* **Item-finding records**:
○ ○ ○ ○ ○ ○ ○

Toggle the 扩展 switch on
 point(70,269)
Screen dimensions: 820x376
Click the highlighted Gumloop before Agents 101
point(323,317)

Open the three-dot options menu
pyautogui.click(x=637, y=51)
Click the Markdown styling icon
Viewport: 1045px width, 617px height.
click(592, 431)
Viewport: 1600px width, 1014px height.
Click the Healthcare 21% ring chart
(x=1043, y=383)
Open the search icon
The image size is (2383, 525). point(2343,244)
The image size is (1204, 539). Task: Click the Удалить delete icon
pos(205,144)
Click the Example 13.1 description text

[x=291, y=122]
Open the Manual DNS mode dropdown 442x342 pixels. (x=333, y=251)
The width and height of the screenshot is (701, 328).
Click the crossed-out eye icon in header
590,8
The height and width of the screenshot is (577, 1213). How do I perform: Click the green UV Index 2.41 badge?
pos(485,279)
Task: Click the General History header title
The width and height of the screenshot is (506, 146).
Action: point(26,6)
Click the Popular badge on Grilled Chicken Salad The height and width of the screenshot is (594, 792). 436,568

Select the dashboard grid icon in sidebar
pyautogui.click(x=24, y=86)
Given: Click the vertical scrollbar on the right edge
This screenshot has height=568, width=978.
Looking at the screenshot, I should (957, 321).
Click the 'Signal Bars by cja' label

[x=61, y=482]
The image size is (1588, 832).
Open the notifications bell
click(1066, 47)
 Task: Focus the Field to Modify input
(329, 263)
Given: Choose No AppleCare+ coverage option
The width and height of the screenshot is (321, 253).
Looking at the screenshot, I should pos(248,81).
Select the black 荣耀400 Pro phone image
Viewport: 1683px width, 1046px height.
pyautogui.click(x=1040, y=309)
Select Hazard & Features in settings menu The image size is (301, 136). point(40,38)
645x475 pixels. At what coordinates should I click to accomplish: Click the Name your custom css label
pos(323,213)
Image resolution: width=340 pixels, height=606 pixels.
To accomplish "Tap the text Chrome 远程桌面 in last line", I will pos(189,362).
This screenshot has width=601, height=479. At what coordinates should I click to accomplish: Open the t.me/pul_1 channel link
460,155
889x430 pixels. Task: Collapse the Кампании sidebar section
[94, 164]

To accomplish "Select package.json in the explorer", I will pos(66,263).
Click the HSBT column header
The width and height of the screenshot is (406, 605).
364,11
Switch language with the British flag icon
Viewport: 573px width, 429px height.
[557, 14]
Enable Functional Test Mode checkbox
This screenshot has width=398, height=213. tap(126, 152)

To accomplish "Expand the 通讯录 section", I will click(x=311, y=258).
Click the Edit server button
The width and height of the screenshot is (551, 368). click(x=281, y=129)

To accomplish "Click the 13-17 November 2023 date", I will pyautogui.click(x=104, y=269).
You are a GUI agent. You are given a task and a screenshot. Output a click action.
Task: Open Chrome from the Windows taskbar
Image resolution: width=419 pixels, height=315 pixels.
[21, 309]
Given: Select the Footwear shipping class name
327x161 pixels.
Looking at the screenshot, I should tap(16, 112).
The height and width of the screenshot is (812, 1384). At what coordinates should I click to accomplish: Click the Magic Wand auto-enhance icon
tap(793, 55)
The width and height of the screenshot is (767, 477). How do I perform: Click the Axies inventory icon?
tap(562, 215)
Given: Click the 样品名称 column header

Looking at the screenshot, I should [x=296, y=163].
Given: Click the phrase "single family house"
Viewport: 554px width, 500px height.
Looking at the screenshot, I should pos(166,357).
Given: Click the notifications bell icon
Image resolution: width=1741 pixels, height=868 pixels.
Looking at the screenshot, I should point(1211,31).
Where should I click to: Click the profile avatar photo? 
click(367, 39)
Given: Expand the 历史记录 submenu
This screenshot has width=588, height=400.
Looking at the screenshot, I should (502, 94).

○ ○ ○ ○ ○ ○ ○

Render the part that starts with the line containing "Select Hazard &" and ends with the line containing "click(367, 39)", both lines included, as a Markdown table with the columns Number and Entry. Number each line in order and leave out blank lines.

| Number | Entry |
|---|---|
| 1 | Select Hazard & Features in settings menu The image size is (301, 136). point(40,38) |
| 2 | 645x475 pixels. At what coordinates should I click to accomplish: Click the Name your custom css label |
| 3 | pos(323,213) |
| 4 | Image resolution: width=340 pixels, height=606 pixels. |
| 5 | To accomplish "Tap the text Chrome 远程桌面 in last line", I will pos(189,362). |
| 6 | This screenshot has width=601, height=479. At what coordinates should I click to accomplish: Open the t.me/pul_1 channel link |
| 7 | 460,155 |
| 8 | 889x430 pixels. Task: Collapse the Кампании sidebar section |
| 9 | [94, 164] |
| 10 | To accomplish "Select package.json in the explorer", I will pos(66,263). |
| 11 | Click the HSBT column header |
| 12 | The width and height of the screenshot is (406, 605). |
| 13 | 364,11 |
| 14 | Switch language with the British flag icon |
| 15 | Viewport: 573px width, 429px height. |
| 16 | [557, 14] |
| 17 | Enable Functional Test Mode checkbox |
| 18 | This screenshot has width=398, height=213. tap(126, 152) |
| 19 | To accomplish "Expand the 通讯录 section", I will click(x=311, y=258). |
| 20 | Click the Edit server button |
| 21 | The width and height of the screenshot is (551, 368). click(x=281, y=129) |
| 22 | To accomplish "Click the 13-17 November 2023 date", I will pyautogui.click(x=104, y=269). |
| 23 | You are a GUI agent. You are given a task and a screenshot. Output a click action. |
| 24 | Task: Open Chrome from the Windows taskbar |
| 25 | Image resolution: width=419 pixels, height=315 pixels. |
| 26 | [21, 309] |
| 27 | Given: Select the Footwear shipping class name |
| 28 | 327x161 pixels. |
| 29 | Looking at the screenshot, I should tap(16, 112). |
| 30 | The height and width of the screenshot is (812, 1384). At what coordinates should I click to accomplish: Click the Magic Wand auto-enhance icon |
| 31 | tap(793, 55) |
| 32 | The width and height of the screenshot is (767, 477). How do I perform: Click the Axies inventory icon? |
| 33 | tap(562, 215) |
| 34 | Given: Click the 样品名称 column header |
| 35 | Looking at the screenshot, I should [x=296, y=163]. |
| 36 | Given: Click the phrase "single family house" |
| 37 | Viewport: 554px width, 500px height. |
| 38 | Looking at the screenshot, I should pos(166,357). |
| 39 | Given: Click the notifications bell icon |
| 40 | Image resolution: width=1741 pixels, height=868 pixels. |
| 41 | Looking at the screenshot, I should point(1211,31). |
| 42 | Where should I click to: Click the profile avatar photo?  |
| 43 | click(367, 39) |